You can use the reference list of an article or book to find related literature (snowball method). Citation databases Scopus and Web of Science also offer the option to follow the chain of references in the other direction: which articles have cited a particular article or book (cited reference search)?
Click on the picture to enlarge it.
Example of a Citation Map, created in Web of Science. On the left hand you find the reference list of the article in the middle (Zwaan, R. A. (2014). Embodiment and language comprehension: Reframing the discussion. Trends in Cognitive Sciences,18(5), 229-234. doi:10.1016/j.tics.2014.02.008) and on the right hand the articles citing Zwaan's article (at the time this picture was made, the article has more citations now). [Unfortunately, the Citation Map features has been retired by Web of Science, it is no longer possible to create a citation map.]
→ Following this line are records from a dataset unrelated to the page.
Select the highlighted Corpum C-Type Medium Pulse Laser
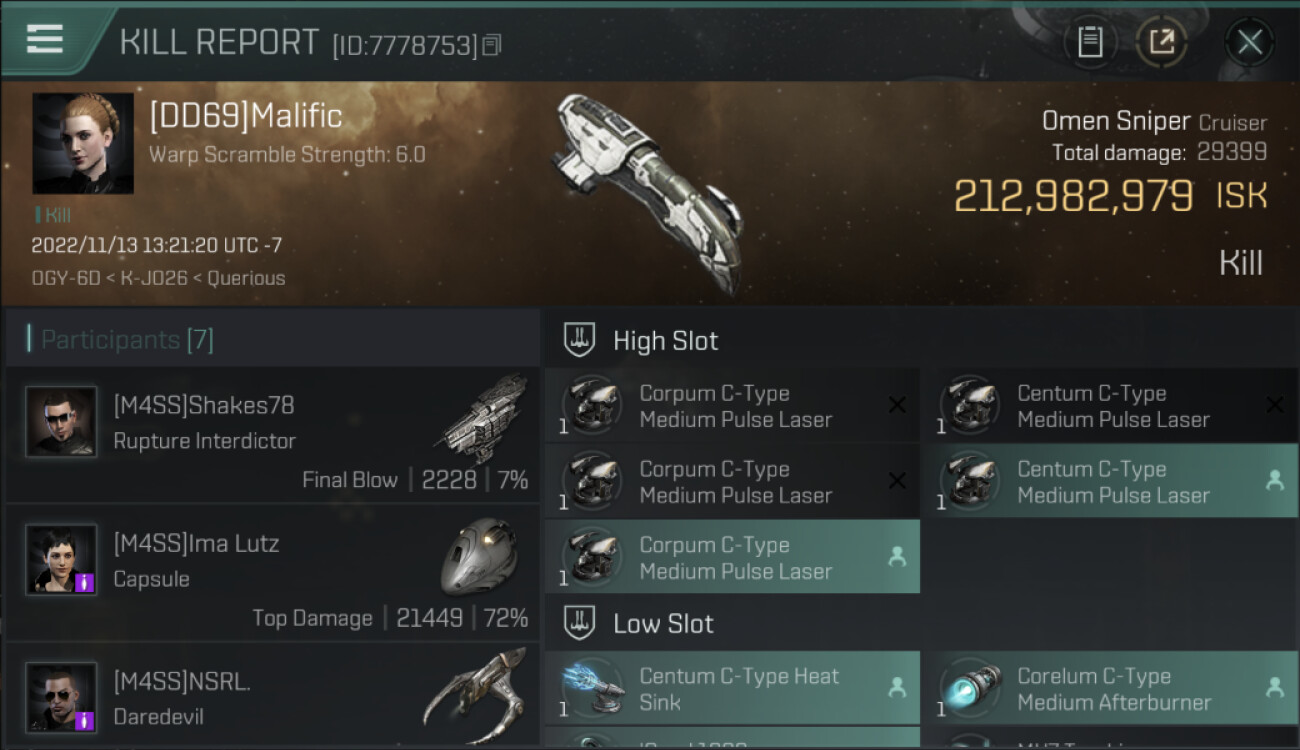This screenshot has width=1300, height=750. [732, 557]
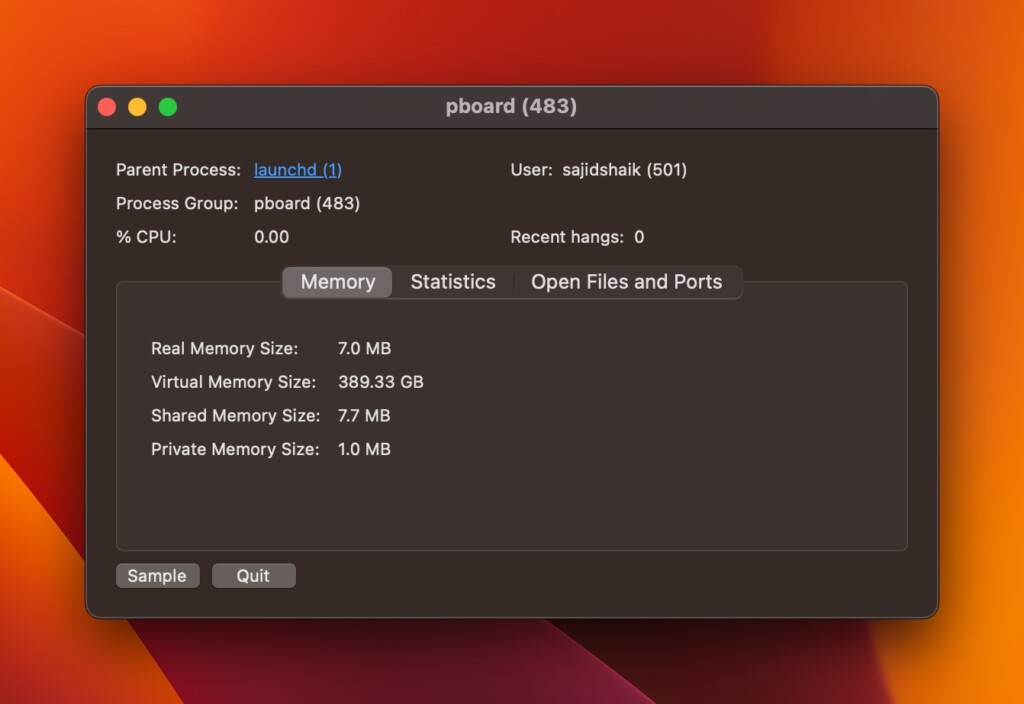
Task: Click the red close window button
Action: (107, 107)
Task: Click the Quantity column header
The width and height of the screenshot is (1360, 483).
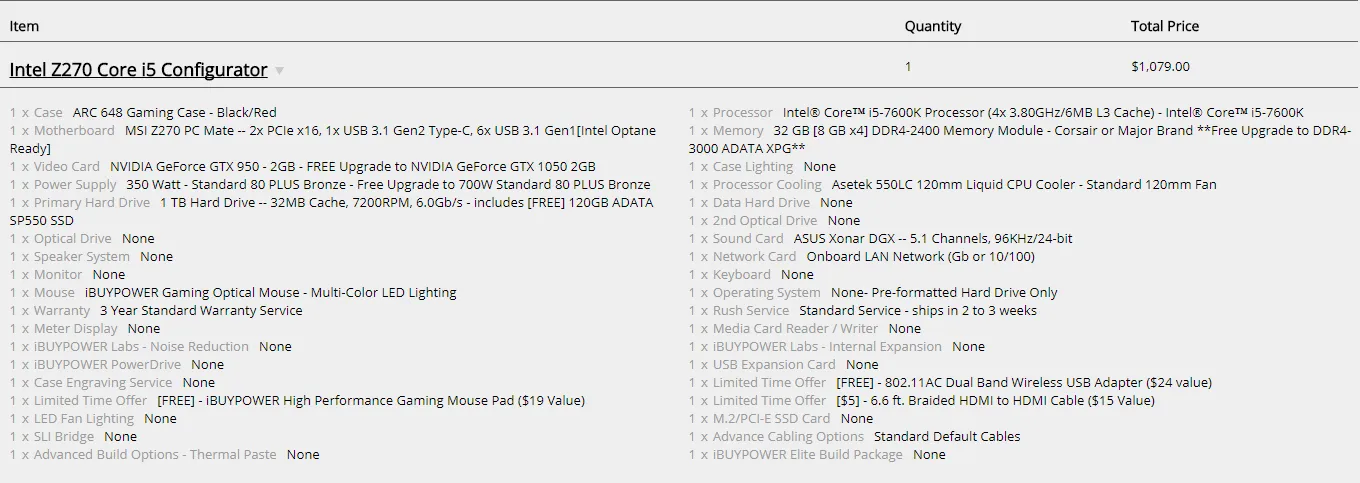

When you have a list of publications, for example after performing a topic search in Scopus or Web of Science, this citation information helps you to identify key publications (as measured by the number of citations received) and other potentially relevant publications:
With the handout Citation information in Web of Science (pdf), you can find different types of citation information in Web of Science. You can use this citation information to find additional literature and to select literature, for example key publications or 'hot papers'.
This handout is based on Web of Science. Scopus offers comparable tools. In the blogpost, Five steps to creating a citation overview in Scopus, Scopus explains how you can use their tools.